Prompt A: Can you summarize the section on financial modeling tool features in two sentences?
Prompt B:
Answer these questions from the section on financial modeling tool features:
(i) What do multi-currency tools allow businesses to do with financial data across currencies?
(ii) Which three capabilities help multiple users collaborate on models in real time?
(iii) What kinds of visuals can automated financial reporting produce?

----- Quoted passage

These tools pull data directly from trusted source systems, reducing manual data entry, minimizing errors, and enhancing the overall efficiency and reliability of the financial modeling process.
Multi-currency support
Businesses often operate in multiple currencies, requiring financial models that can handle various monetary units.
Financial modeling tools with multi-currency support enable users to perform financial analysis and report in different currencies. These tools allow businesses to convert and consolidate financial data across currencies seamlessly, ensuring that financial reports and analyses are consistent and compliant with global standards.
Collaboration features
Most financial modeling tools make it easy for finance teams to share insights with stakeholders and decision-makers. Data sharing, change tracking, and customizable access permissions help multiple users collaborate on models in real time.
Teams can quickly distribute reports, gather meaningful feedback, and ensure everyone makes decisions based on the most up-to-date financial data.
Data visualization and reporting
Financial modeling tools typically include automated financial reporting that can transform raw numbers into easy-to-understand visuals like charts, graphs, and dashboards. This allows finance teams and stakeholders to grasp key insights, trends, and patterns at a glance instead of trying to decode rows of data.

----------
----- Stored data

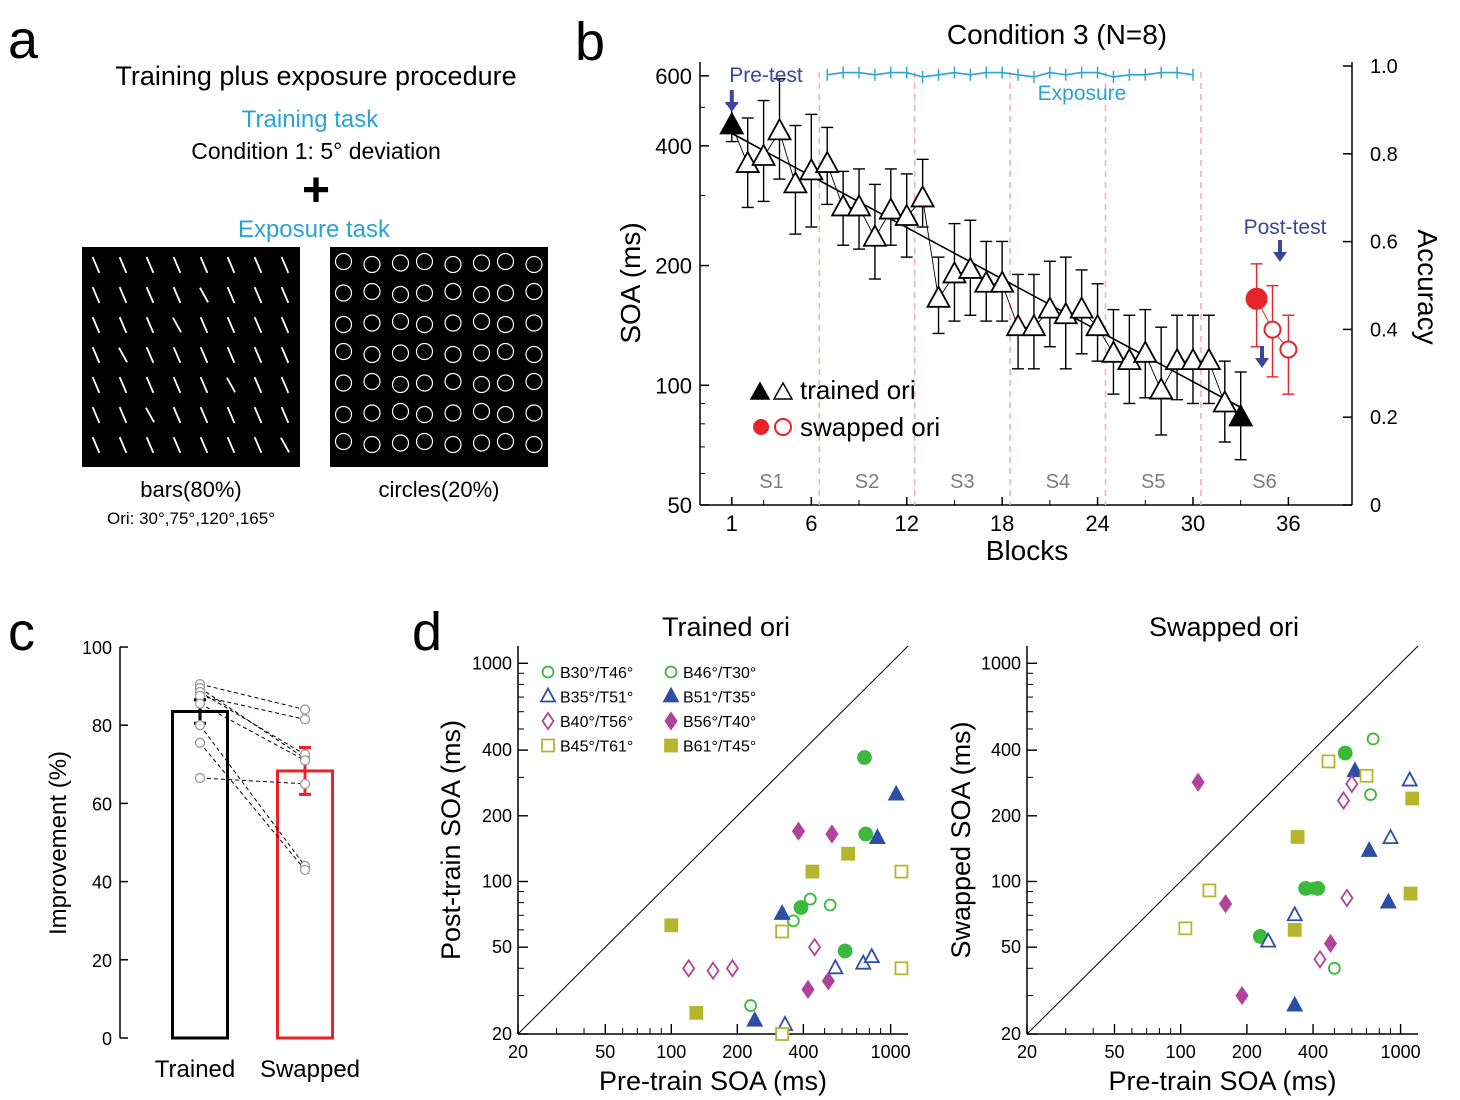 This screenshot has width=1460, height=1100. Describe the element at coordinates (674, 386) in the screenshot. I see `y-tick-label: 100` at that location.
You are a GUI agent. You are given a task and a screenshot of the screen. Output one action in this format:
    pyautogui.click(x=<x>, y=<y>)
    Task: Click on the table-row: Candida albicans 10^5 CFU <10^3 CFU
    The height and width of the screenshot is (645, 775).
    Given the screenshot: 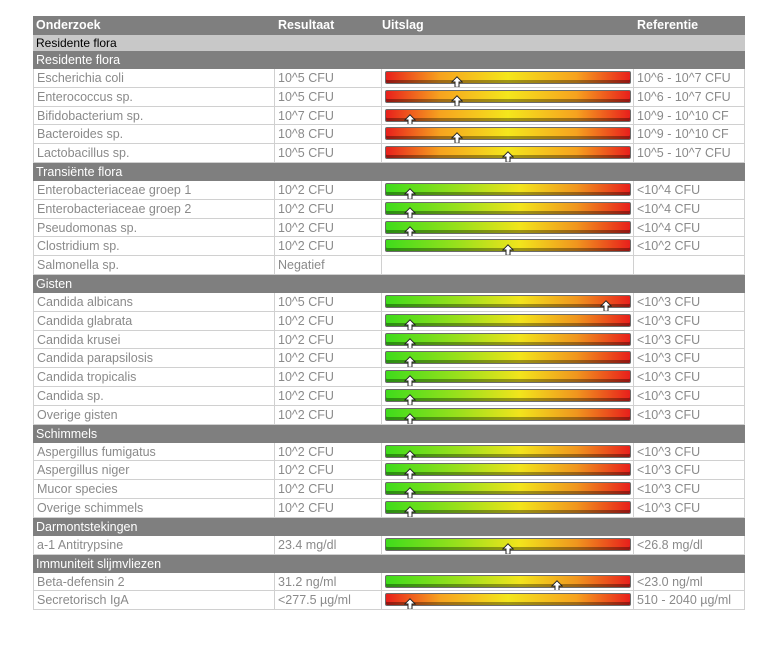 What is the action you would take?
    pyautogui.click(x=389, y=302)
    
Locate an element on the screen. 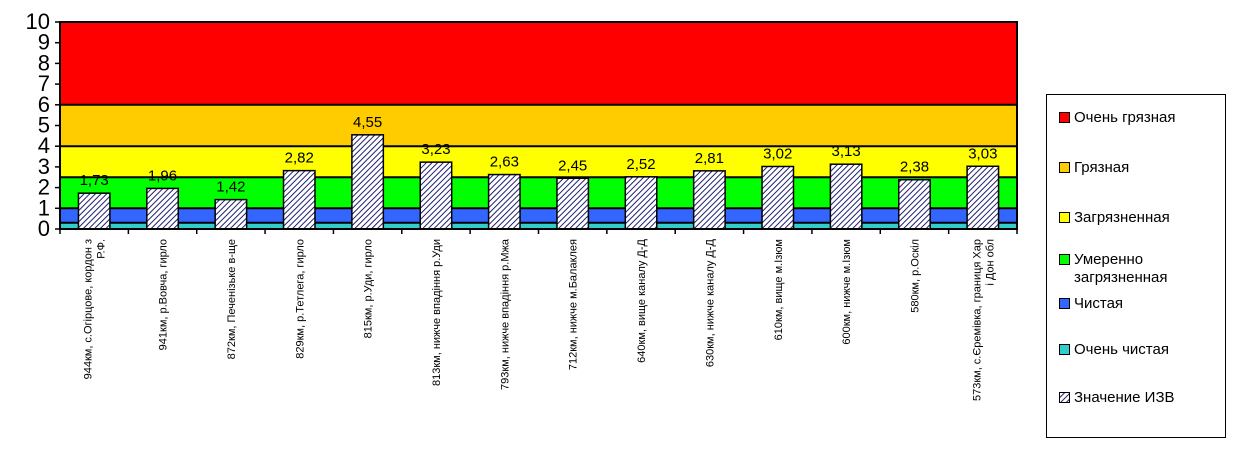  x-tick-label-line: 872км, Печенізьке в-ще is located at coordinates (232, 299).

----------

Task result A: Financial modeling tools pull data directly from trusted source systems, which reduces manual entry and errors, and they offer multi-currency support so businesses can convert, consolidate, and report financial data across currencies. They also provide collaboration features such as data sharing, change tracking, and access permissions for real-time teamwork, along with automated reporting that turns raw numbers into charts, graphs, and dashboards.

Task result B:
(i) Convert and consolidate it seamlessly.
(ii) Data sharing, change tracking, and customizable access permissions.
(iii) Charts, graphs, and dashboards.